In 1982, he was moved to the backup guard position. Because of an injury to Kurt Petersen, he was the right guard in the offensive line that blocked on Tony Dorsett's record 99-yard touchdown run against the Minnesota Vikings. Also while with the Cowboys, Wright additionally blocked for another future Survivor contestant, Gary Hogeboom (Survivor: Guatemala), who was the team's backup quarterback.

===Baltimore/Indianapolis Colts===
On August 26, 1983, he was traded to the Baltimore Colts in exchange for a sixth round draft choice (#144-Kurt Ploeger). In his first year with the Baltimore Colts he started ten games at right guard. He missed 3 games with an ankle injury. In 1984, when the team moved to Indianapolis, he replaced an injured Chris Hinton at left tackle and started nine games.

===Oakland Invaders===
In December 1984, he signed with the Michigan Panthers of the United States Football League. Before the start of the next season, the Panthers merged with the Oakland Invaders. The team would reach the USFL Championship Game, losing to the Baltimore Stars. Wright, who wore #70 with the Invaders, scored a touchdown in a May game against the Denver Gold when Invaders quarterback Bobby Hebert completed a two-yard pass to Wright, who was tackle eligible on the play.

===Los Angeles Raiders===
In 1987, he signed with the Los Angeles Raiders. After the players went on a strike on the third week of the season, those games were canceled (reducing the 16 game season to 15) and the NFL decided that the games would be played with replacement players. Wright was part of the Raiders replacement team, that was given the mock name "Masqueraiders" by the media. He ended up playing well in those games as the starter at right tackle and was kept for the rest of the season playing mainly as a backup.

In 1990, he became a full-time starter at right tackle after replacing an injured Bruce Wilkerson and keeping his job after Wilkerson returned and was moved to left tackle.

In 1991 was awarded the Ed Block Courage Award. 1992, he missed nine games with a right shoulder injury. On August, 23, 1993, he was placed on the injured reserve list.
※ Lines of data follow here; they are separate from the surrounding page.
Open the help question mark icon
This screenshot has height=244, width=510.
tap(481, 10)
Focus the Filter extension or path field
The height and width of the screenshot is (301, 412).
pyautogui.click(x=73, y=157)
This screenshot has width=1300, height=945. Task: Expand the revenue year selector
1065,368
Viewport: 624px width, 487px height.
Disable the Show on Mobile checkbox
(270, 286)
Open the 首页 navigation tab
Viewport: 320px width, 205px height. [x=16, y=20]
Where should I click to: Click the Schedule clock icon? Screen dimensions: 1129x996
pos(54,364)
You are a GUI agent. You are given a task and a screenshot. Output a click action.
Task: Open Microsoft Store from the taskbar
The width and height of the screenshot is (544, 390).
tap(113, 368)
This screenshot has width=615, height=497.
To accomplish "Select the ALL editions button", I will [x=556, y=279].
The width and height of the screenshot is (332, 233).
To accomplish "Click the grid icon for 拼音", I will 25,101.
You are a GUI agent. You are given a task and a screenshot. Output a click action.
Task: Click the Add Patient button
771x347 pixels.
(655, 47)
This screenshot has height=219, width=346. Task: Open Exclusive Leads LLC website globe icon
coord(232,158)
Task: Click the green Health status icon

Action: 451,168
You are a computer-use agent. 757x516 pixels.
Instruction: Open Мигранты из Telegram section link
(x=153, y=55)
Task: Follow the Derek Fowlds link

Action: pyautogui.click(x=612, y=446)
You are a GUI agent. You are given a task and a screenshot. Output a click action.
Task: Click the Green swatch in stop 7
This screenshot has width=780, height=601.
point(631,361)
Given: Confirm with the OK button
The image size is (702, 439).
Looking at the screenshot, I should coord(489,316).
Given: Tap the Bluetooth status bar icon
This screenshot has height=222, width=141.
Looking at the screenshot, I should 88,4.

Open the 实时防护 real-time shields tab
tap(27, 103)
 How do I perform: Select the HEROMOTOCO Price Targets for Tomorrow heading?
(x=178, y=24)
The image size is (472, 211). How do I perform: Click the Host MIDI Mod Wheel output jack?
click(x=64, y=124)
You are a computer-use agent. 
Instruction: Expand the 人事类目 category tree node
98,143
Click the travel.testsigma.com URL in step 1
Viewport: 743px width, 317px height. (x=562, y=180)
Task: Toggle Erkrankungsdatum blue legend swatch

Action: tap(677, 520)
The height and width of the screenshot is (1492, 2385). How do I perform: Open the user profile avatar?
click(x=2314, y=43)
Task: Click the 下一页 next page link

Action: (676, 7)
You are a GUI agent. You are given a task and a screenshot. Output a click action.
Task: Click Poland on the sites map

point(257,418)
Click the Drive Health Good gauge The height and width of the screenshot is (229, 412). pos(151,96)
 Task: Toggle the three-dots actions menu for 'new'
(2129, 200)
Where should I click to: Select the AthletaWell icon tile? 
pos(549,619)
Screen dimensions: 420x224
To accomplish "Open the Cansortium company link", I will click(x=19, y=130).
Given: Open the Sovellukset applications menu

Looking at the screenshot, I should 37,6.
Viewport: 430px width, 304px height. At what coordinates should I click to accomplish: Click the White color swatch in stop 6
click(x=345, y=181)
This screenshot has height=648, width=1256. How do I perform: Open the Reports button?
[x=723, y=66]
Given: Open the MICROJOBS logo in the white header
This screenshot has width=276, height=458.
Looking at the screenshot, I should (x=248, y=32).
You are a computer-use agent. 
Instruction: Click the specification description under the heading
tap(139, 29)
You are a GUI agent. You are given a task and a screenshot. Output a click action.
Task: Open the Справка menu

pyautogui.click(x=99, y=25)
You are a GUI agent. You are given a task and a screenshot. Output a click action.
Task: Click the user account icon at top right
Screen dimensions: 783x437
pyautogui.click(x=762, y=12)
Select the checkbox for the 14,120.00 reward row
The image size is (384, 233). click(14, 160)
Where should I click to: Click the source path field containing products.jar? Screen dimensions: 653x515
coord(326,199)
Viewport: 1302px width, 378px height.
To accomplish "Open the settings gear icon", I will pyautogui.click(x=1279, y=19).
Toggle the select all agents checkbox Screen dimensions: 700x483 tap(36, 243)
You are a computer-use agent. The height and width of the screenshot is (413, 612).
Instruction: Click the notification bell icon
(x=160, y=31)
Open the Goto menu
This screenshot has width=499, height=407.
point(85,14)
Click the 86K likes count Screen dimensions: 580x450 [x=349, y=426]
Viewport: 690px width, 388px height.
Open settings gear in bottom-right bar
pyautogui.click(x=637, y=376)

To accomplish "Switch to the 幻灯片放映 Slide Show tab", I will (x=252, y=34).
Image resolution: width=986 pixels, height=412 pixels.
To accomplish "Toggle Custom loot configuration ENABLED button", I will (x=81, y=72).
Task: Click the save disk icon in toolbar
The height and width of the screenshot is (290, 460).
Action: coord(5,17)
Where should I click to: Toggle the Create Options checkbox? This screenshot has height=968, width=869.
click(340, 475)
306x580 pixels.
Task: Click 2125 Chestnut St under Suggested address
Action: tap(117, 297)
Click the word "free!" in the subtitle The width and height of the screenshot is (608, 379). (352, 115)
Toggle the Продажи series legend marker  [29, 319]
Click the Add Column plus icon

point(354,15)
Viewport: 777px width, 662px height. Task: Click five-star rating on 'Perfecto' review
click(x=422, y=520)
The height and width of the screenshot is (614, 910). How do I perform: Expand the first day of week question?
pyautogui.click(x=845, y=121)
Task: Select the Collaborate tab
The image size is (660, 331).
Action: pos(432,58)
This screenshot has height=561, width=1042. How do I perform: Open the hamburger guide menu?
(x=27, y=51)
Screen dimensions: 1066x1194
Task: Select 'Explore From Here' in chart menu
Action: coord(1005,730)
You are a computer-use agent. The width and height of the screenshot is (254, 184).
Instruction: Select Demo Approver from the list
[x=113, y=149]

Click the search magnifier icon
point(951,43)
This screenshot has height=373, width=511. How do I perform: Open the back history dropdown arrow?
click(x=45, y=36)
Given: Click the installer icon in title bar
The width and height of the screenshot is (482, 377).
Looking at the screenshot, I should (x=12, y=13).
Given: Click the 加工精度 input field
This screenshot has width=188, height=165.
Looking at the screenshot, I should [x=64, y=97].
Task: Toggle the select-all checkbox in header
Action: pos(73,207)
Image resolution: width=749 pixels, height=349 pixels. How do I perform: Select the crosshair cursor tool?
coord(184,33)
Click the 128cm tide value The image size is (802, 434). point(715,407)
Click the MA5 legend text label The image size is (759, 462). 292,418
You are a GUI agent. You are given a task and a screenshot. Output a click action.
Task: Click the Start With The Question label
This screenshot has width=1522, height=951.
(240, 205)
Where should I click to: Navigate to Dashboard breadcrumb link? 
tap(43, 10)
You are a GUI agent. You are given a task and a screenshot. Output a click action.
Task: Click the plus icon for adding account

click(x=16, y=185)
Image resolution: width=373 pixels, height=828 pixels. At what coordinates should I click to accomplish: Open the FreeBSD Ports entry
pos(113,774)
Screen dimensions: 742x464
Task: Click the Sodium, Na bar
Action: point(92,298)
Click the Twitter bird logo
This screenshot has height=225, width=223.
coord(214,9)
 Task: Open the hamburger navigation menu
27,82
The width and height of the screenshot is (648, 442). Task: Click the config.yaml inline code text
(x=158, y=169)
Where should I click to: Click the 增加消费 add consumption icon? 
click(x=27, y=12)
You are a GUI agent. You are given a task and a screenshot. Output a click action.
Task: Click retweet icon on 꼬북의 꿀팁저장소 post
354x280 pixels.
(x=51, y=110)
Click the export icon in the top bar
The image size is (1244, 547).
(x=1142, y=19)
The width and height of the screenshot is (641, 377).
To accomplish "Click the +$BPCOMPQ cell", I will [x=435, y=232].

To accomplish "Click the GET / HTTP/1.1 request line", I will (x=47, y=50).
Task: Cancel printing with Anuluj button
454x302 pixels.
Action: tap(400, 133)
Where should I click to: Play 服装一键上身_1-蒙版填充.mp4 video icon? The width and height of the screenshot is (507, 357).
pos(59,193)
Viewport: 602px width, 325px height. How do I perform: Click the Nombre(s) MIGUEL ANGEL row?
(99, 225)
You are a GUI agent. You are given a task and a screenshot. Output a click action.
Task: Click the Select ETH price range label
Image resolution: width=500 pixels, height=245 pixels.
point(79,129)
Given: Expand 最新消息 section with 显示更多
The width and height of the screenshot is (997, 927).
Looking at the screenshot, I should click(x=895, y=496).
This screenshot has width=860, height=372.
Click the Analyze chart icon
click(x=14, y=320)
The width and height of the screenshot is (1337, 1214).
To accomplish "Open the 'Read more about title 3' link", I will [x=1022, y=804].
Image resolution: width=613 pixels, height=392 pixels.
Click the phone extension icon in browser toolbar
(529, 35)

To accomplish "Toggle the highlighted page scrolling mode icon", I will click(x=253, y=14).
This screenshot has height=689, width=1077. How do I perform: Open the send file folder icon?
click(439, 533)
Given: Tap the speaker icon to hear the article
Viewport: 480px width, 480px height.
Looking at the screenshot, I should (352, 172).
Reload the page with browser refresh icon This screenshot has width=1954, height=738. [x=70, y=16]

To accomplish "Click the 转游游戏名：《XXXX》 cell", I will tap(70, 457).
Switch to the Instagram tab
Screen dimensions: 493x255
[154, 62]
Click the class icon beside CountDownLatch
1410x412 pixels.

He retired from professional football in June 1994 at the age of 35.

==Personal life==
In August, 2010, Wright appeared as a contestant on the 22nd season of the American competitive reality television series Survivor. On Day 30, he was the 13th person voted out of the main game and was sent to Redemption Island. He was eliminated on Day 31. He's best remembered for his disagreements with Phillip Sheppard, where Phillip claimed their rivalry was racially motivated which he retracted on the Final Reunion show.